Identity protection information available to Fort McCoy community

People in the Fort McCoy community are advised to use common sense and be proactive with their financial information to help protect themselves against identity theft.

Shawn Harrigan of the Fort McCoy Police Department said an important piece of information to safeguard is Social Security numbers.

One of the latest schemes targets the Social Security numbers of children, often long before they even have a bank account. Thieves use computers to find dormant Social Security numbers — often those assigned to children who don’t use them — and then sell them to other people who use them to help establish phony credit and run up huge debts they don’t intend to repay.

From a military standpoint, not divulging Social Security numbers can be difficult at times as these numbers are requested for official government business. Harrigan said refusal to divulge this information may affect things such as pay, movement orders, law enforcement contact and Defense Enrollment Eligibility Reporting System transactions, etc.

“To whom you give out your Social Security number comes back to common sense,” Harrigan said. “I do not know of any bank or financial institution that sends out generic e-mails or makes random calls seeking information.”

People must be aware to whom they talk, to whom they give credit card and bank information to and should destroy receipts before they go into the trash.

Bryan Clarkin, the Financial Readiness program manager for the Army Community Service Center at Fort McCoy, said online sources, such as http://www.ftc.gov/bcp/edu/microsites/idtheft/ (Federal Trade Commission) and http://www.bbb.org/us/Military/Army/ (Better Business Bureau), can provide valuable information about combating other current identity-theft schemes including skimming, medical-identity theft, social-networking abuse and Family-and-friends-identify theft.

Skimming is done by installing special equipment in systems that read credit or debit cards, for example.
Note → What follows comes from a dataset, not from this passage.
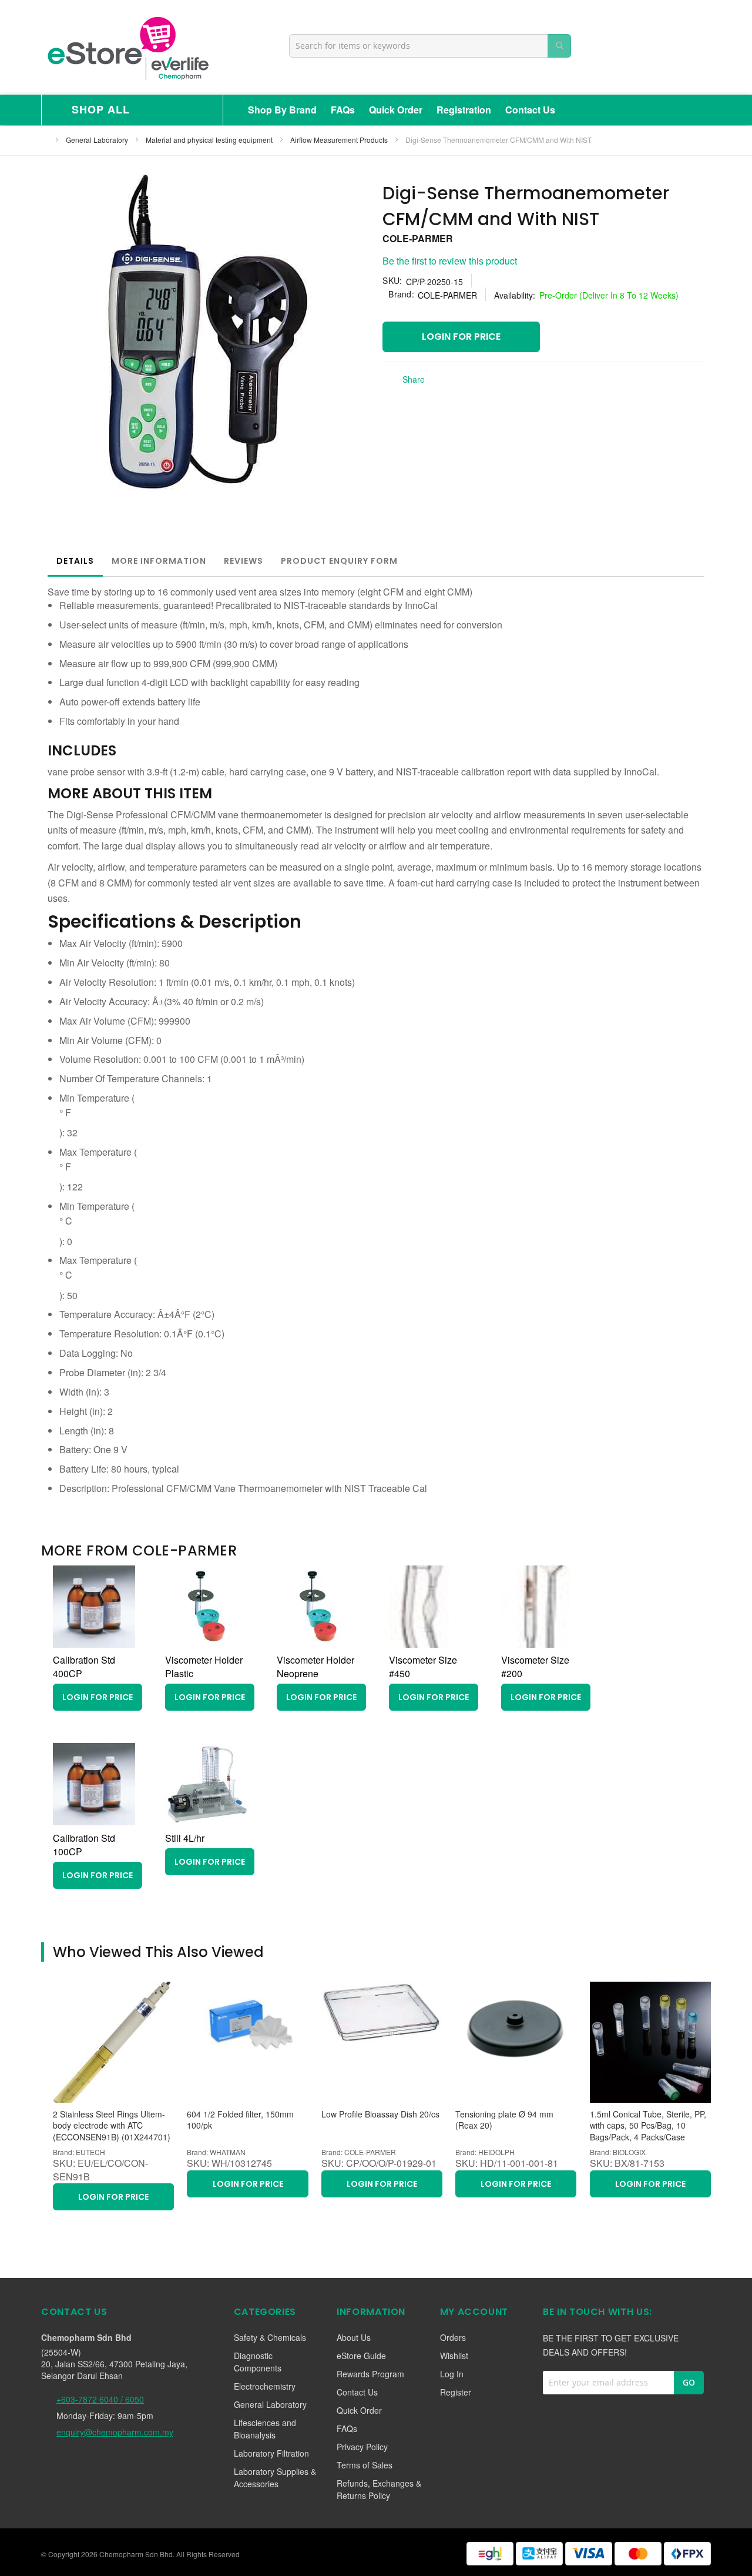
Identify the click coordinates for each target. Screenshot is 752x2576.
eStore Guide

Thieves use the equipment to make copies of bills and to capture financial information illegally.

Thieves also can use identity theft to get access to your doctors, dentists, prescriptions and procedures and then send you and your insurer the bill. Receipt of bogus medical bills may indicate someone may be using your medical benefits.

Social networking allows people to keep up with friends, Family members and colleagues, but it also may make personal details, such as age, hometown, employer and personal favorites available to thieves.
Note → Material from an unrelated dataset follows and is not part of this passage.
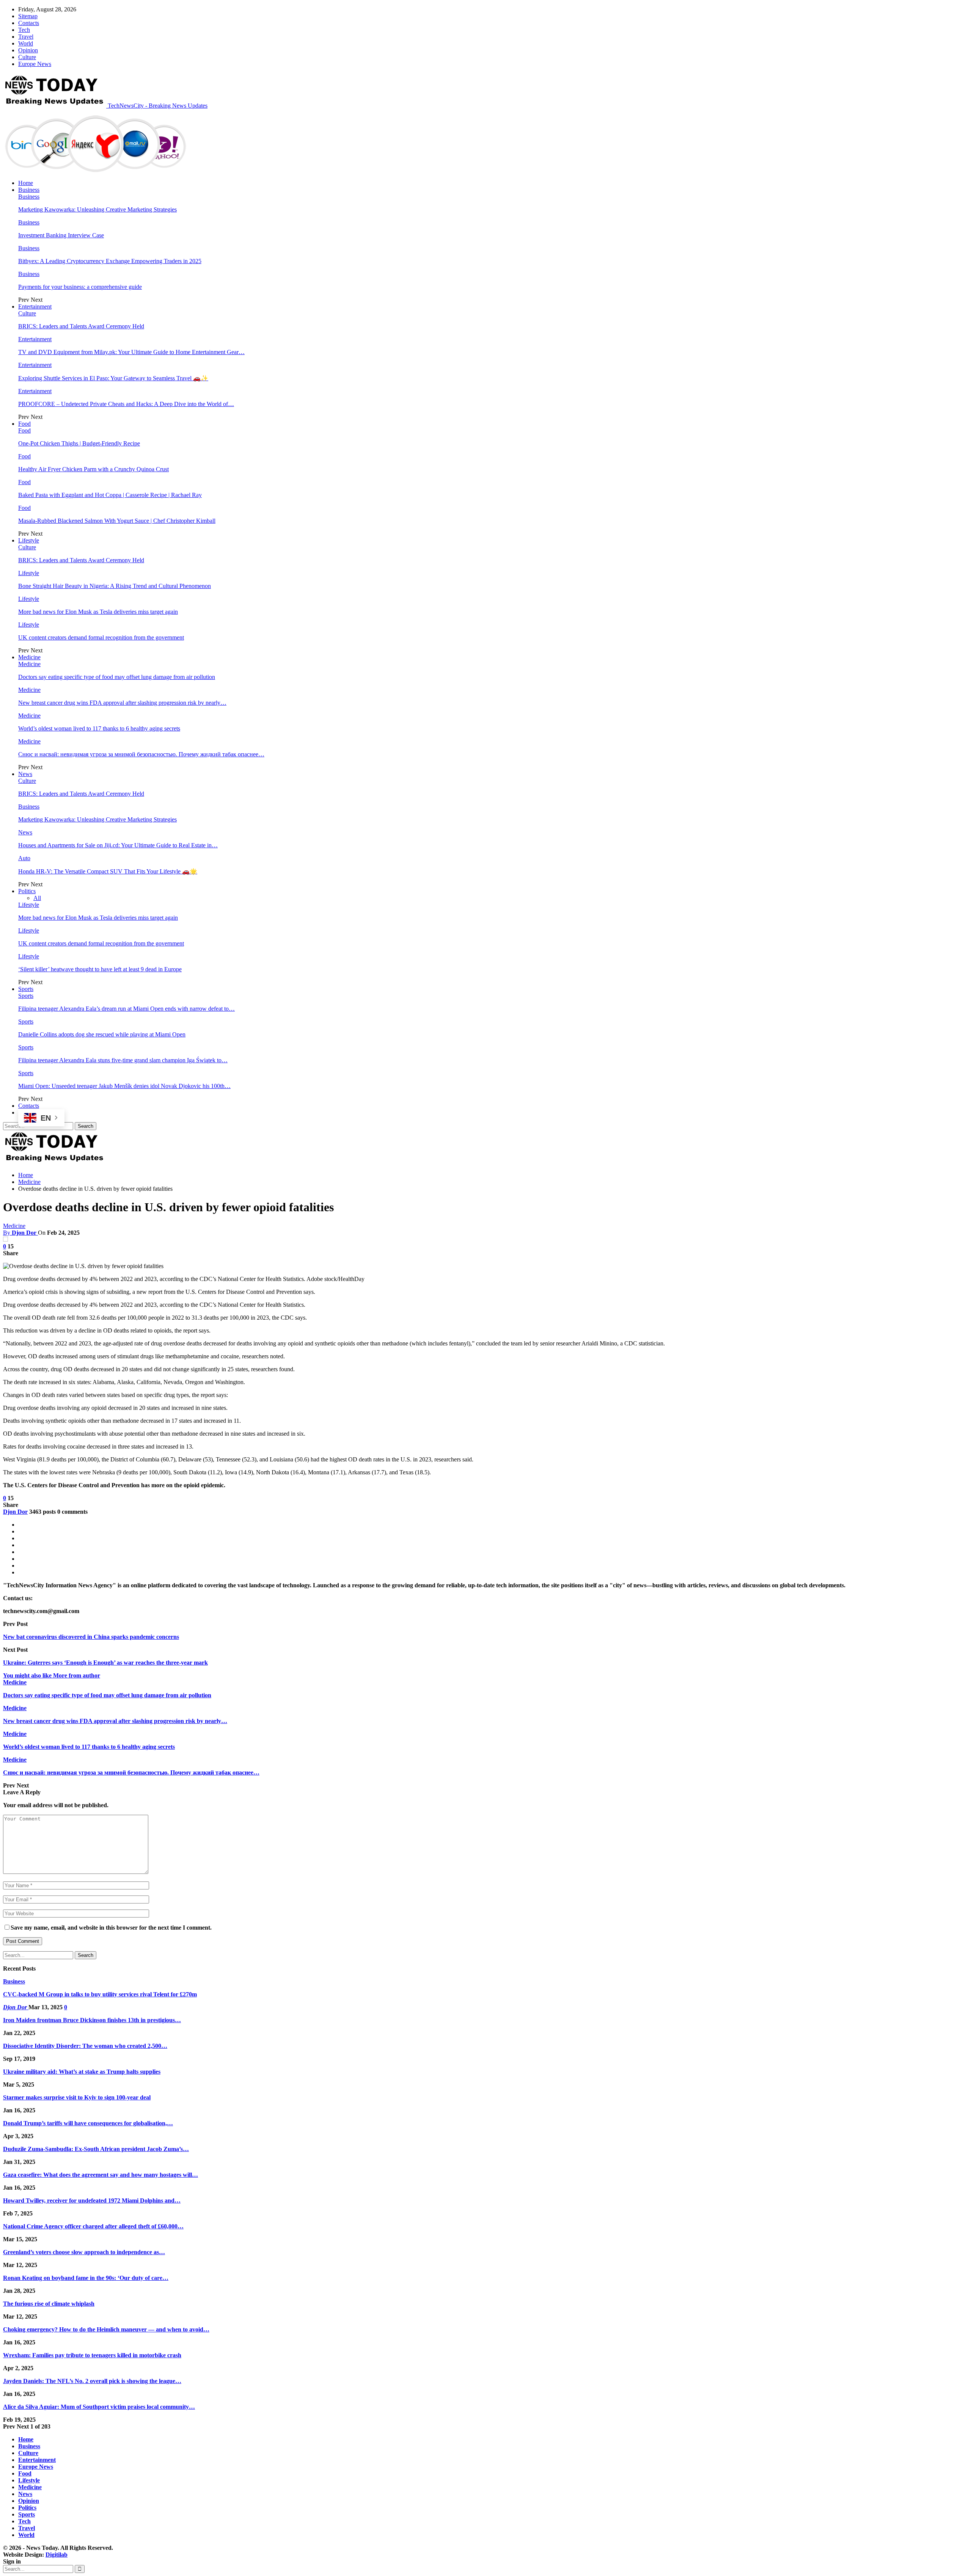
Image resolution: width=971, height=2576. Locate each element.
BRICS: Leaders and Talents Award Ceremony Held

Identity theft by friends and Family members accounts for nearly half of all identity crimes.

Clarkin said tips from experts include not leaving wallets, credit card information/statements, etc., where someone can have easy access to them.

People also should routinely check their credit report for signs of financial fraud.

“I can provide people in the Fort McCoy community with information about how to protect themselves from identity theft, phishing schemes, or by freezing credit accounts,” Clarkin said.